木暮 選考はもう終わっています。いくつかの視点で見ていますが、代表のコンセプトや強化方針は新しいフェーズに入ったと感じています。サッカーのW杯最終予選などでもそうですが、非常に短い時間の中で求められる結果を出すことが、代表チームの通常の在り方です。それはフットサルでも同様で、スペイン代表やブラジル代表もリーグ戦の間はリーグがベースとなっていて、FIFAデイズなどの期間で結果を出しながら、然るべき大会の前には十分な準備期間を設けて臨んでいます。しかし、日本のフットサルは学びの期間が長くあったので、リーグ戦の期間中でも月に1回、3日間の合宿をして、プレーモデルを浸透させてきました。ですが、ここから先はもうひとつステージを上げるために、しっかりとリーグでの競争があり、自分たちが目標とするコンペティションに対して活躍している選手を「選ぶ」ということが大切になってくると思います。

 スペイン語ではクラブの監督と代表監督は表現が異なるんですね。
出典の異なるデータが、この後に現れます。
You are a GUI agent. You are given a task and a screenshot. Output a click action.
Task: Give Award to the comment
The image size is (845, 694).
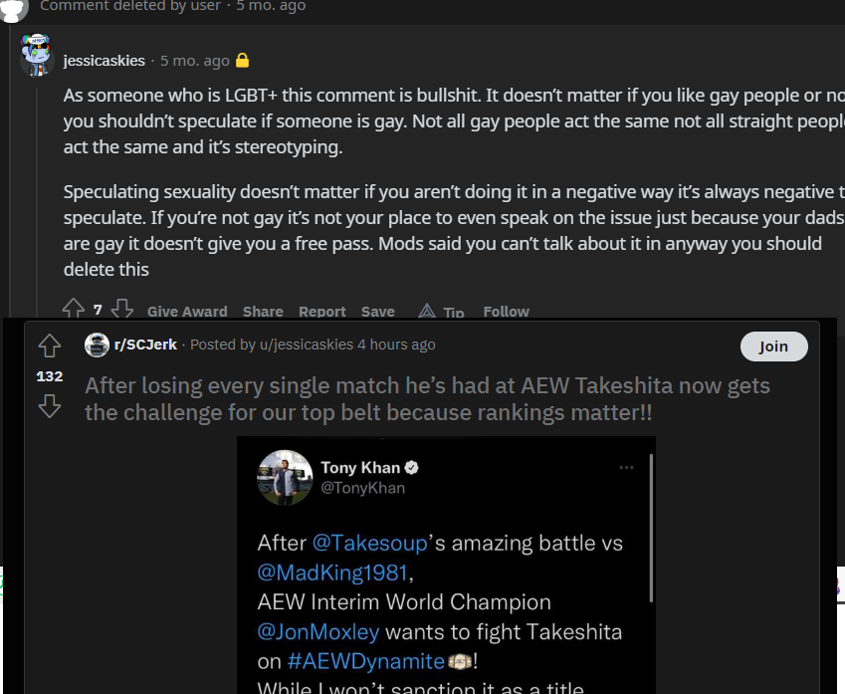pos(187,312)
クラブの監督は直訳すると“訓練する”、あるいは”トレーニングをする”という意味の「エントレナドール(entrenador)」ですが、代表監督は“選ぶ”という意味の「セレクシオナドール(seleccionador)」といいます。まさしくその言葉のとおり、我々の仕事の基本は国内外のリーグでプレーをするすべての選手をチェックして、選ぶという作業です。自クラブでの活躍やポテンシャル、次の対戦相手に有効であるか。また、リーグの傾向、クラブの傾向を分析し、しっかりと代表チームに反映させたいと思っています。当然、代表チームには代表チームのコンセプトやアイデアがありますが、短いスパンでも最高の結果を出すというプロセスを繰り返し、然るべき大会に向けて最高のチームを作り上げるイメージを持っています。今回選んだ選手たちにも、もちろんそういった視点は入っています。来年は複数の国際大会が予定されているので、逆算をしてどこにピークを持っていくかも計画した上で、初回のメンバーを選びました。間違いなく言えることは、サッカー協会やFリーグ、各クラブが若い選手たちに投資をして撒いてきた種を、僕が就任したタイミングで刈り取ることが必要だということです。そういった背景が分かるような構成になっているのではないか、と思います。
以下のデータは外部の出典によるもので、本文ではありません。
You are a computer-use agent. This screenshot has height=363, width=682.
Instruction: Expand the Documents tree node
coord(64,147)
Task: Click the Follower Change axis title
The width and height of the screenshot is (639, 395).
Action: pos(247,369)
―――コロナ禍の影響で、本来であれば4年のサイクルであるW杯が3年後に行われます。スピード感が求められると思いますが、逆算するに当たっての難しさなどは感じていますか?

木暮 短いスパンであることの難しさはありますが、それは日本に限ったことではなくどの国も同じです。なので、日本のフットサル界全体が取り組んできたことをしっかりと表現していけば問題ないと捉えています。ただ、2021年は予選(AFCフットサル選手権)がなくW杯に出場したので、最後にAFC選手権に出場したのが2018年になり、この大会自体が4年空いています。アジアでの経験を積めていない選手が多数いることは事実です。また、コロナ禍であってもW杯に出場できたのは、過去の成績で選ばれているので、仮に2024年も同様の状況になった場合、2022年の結果が反映される可能性もあります。新しい選手の起用も考えると、「選ぶ」という作業は非常に重要であると思っています。

―――2021年のW杯は9年ぶりの出場となったことで、前回(2012年)のW杯を経験した選手が非常に少ない大会となりました。AFC選手権も一回中止になったことで、アジアや世界を経験した選手は限られていますが、経験と3年後を見据えたバランスはどのように考えていますか?

木暮 ひとつ言えることは、日本代表は当然、結果を求められる場所だということです。大きなことを成し遂げるためには「変えていく」ということも必要なので、両方のバランスを見て、表現は適切ではないかもしれませんが「入れ替えをしながら勝っていく」と考えています。

―――最後に、木暮監督がこれから目指す監督像と、日本フットサルの発展への思いをお聞かせください。

木暮 フル代表は結果が問われる場所なので、ここまでの最高成績であるW杯ベスト16を越えていくこと。そして、兼任するU-20では、そういった場所にどんどん選手を輩出できるような活動をしていきたいと思っています。僕はずっと、日本のフットサルをサッカーや野球のような他競技と肩を並べるメジャーなスポーツにしていきたいという気持ちを持ってきました。フットサルの価値を上げていくことは、重要視して取り組んでいきたいと思います。